A Brief Taxonomy of ML Models
ML Model Type |
Uses Cases |
Linear regression / Classification |
Patterns in numeric data, such as stock market prediction |
Graphic models |
Fraud detection or sentiment awareness |
Decision trees / Random forests |
Predicting outcomes |
Deep learning Neural networks |
Computer vision, natural language processing (NLP), and more |
Types of Machine Learning Models
Based on tasks, we can define different types of Machine Learning Models :
1. Classification Models: Classification is used to define the class or type of an object. In the classification model, the output variable is always a categorical variable. Such as predicting whether the email is spam or not. Here are different types of classification algorithms.
-
Naïve Bayes : It is based on Bayes Theorem
-
SVM: SVM or Support Vector Machine is used for binary or multiclass classification.
-
Decision Tree: A decision tree produces a sequence of rules used to classify the data.
-
Logistic Regression: Linear model for binary classification
-
K-Nearest Neighbors Algorithms: A lazy learning algorithm does not construct the general internal model. The classification is calculated by the majority of k nearest neighbor of each point.
2. Regression: In a regression model, the output variable can have a continuous value, for example, predicting stock prediction. Here are some important regression models.
-
Linear Regression: It is used to predict the value of a variable known as a dependent variable. It is predicted based on another variable known as the independent variable.
-
Lasso Regression: It is a linear regression with L2 regularization.
-
Ridge Regression: It is a linear regression with L1 regularization.
3. Clustering: Clustering or Cluster analysis is a way of grouping a set of objects of the same group. For example, different fruits such as apple, mango, oranges, and grapes are categories into separate sections. Here are some widely used clustering models.
-
K means: It is an unsupervised learning algorithm whose objective is to combine similar data points and find underlying patterns.
-
K means ++: It is a modified version of K means.
-
DBSCAN: This is a density-based clustering algorithm.
-
Agglomerative Clustering: This is a hierarchical-based clustering algorithm.
4. Dimensionality Reduction: Dimensionality Reduction is a process or technique to reduce the number of input variables in the dataset. More input variables make it more challenging and can overfit the model; this is generally referred to as the curse of dimensionality. Here are some commonly used models for dimensionality reduction.
-
PCA: PCA stands for Principal component Analysis. PCA helps to reduce the dimensionality of large data set into smaller ones, and new variables are independent of each other but less interpretable.
-
SVD: SVD stands for Singular Value Decomposition, which is used to decompose the matrix into smaller parts for efficient calculations.

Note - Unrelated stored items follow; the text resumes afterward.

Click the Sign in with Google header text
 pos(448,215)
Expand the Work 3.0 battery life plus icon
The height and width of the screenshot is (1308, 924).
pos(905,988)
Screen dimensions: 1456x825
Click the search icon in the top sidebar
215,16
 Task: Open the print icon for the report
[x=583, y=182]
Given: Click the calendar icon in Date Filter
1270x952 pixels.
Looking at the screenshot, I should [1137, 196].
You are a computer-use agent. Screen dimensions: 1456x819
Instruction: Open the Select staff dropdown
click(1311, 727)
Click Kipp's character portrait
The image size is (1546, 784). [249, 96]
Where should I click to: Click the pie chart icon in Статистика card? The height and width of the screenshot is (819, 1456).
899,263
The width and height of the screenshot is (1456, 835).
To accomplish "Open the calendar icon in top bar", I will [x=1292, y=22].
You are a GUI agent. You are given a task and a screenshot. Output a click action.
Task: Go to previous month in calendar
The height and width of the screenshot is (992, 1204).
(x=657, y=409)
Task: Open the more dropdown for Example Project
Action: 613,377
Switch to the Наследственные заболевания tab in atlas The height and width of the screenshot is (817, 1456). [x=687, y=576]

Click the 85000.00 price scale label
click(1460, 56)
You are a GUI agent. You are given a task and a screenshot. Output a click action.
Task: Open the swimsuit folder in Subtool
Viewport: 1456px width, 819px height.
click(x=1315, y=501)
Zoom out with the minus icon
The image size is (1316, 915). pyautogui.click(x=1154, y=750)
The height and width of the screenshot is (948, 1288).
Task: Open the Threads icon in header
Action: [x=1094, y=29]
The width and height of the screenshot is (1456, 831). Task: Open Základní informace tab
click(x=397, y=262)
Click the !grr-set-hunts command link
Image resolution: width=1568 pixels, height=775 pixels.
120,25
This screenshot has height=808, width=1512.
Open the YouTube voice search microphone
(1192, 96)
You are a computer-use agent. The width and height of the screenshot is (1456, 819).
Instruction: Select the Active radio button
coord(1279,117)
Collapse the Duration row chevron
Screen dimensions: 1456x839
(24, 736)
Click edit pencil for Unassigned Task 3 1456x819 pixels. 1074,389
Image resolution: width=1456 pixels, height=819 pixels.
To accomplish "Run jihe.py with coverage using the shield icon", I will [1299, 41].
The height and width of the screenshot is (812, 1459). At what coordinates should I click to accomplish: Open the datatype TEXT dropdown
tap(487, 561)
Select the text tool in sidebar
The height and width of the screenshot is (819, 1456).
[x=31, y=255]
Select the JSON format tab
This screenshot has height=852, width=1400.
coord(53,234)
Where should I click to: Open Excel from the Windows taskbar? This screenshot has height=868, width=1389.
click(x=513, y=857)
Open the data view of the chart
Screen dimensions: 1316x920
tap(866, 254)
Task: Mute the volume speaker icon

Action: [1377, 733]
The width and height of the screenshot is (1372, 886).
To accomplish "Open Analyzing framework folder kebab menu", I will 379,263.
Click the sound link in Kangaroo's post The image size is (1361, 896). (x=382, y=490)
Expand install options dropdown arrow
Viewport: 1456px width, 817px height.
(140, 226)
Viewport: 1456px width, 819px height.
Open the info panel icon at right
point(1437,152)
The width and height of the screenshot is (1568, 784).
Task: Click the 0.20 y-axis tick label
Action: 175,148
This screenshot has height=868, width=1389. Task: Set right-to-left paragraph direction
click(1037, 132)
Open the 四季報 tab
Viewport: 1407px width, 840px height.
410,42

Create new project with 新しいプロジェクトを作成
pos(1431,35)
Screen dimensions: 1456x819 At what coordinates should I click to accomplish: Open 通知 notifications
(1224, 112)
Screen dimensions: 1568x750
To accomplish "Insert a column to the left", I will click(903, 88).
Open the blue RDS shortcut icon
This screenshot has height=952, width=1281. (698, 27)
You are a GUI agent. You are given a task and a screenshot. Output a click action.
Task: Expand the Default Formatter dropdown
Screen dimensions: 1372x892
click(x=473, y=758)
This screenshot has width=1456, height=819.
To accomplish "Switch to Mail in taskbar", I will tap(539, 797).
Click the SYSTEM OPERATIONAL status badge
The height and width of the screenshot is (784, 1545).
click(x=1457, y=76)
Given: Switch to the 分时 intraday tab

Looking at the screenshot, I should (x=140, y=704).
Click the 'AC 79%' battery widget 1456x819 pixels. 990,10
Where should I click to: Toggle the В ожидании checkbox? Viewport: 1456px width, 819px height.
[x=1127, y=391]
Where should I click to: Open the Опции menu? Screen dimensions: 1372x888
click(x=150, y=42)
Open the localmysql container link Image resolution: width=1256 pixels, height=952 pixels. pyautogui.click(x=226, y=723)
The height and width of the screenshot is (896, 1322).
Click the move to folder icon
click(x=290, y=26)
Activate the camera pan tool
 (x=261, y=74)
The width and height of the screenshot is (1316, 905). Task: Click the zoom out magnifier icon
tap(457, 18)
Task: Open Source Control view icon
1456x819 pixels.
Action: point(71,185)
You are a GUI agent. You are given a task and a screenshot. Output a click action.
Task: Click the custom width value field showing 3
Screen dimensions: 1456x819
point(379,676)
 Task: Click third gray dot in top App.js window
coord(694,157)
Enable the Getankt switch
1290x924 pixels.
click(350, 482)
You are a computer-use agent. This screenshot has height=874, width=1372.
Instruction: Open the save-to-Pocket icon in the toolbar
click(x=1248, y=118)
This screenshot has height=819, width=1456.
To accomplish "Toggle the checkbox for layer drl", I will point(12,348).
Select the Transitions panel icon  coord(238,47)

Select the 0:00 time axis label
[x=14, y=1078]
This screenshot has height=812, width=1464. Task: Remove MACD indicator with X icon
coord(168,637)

5. Deep Learning: Deep Learning is considered a subset of machine learning based on artificial neural networks with representation learning. Here are some important deep learning models based on the architecture of neural networks.
-
Multi-Layer perceptron
-
Convolution Neural Networks
-
Recurrent Neural Networks
-
Boltzmann machine
-
Autoencoders, etc
There are many machine learning models, but how to figure out which is best? So, it depends upon the type of problem we are trying to solve and attributes associated with it, such as outliers, quality of data, the volume of data, feature engineering, and many more. Choosing a specific model is necessary to obtain the correct result for a machine learning problem. Evaluation metrics or KPIs are defined for particular business problems to find the performance between different models. After going through the statistical performance checking, the best model is selected for production.
It is always recommended to start with the simplest model first and then increase the complexity by proper parameter tuning and cross-validation. In the world of data science, it is said, “Cross-validation is more trustworthy than domain knowledge.”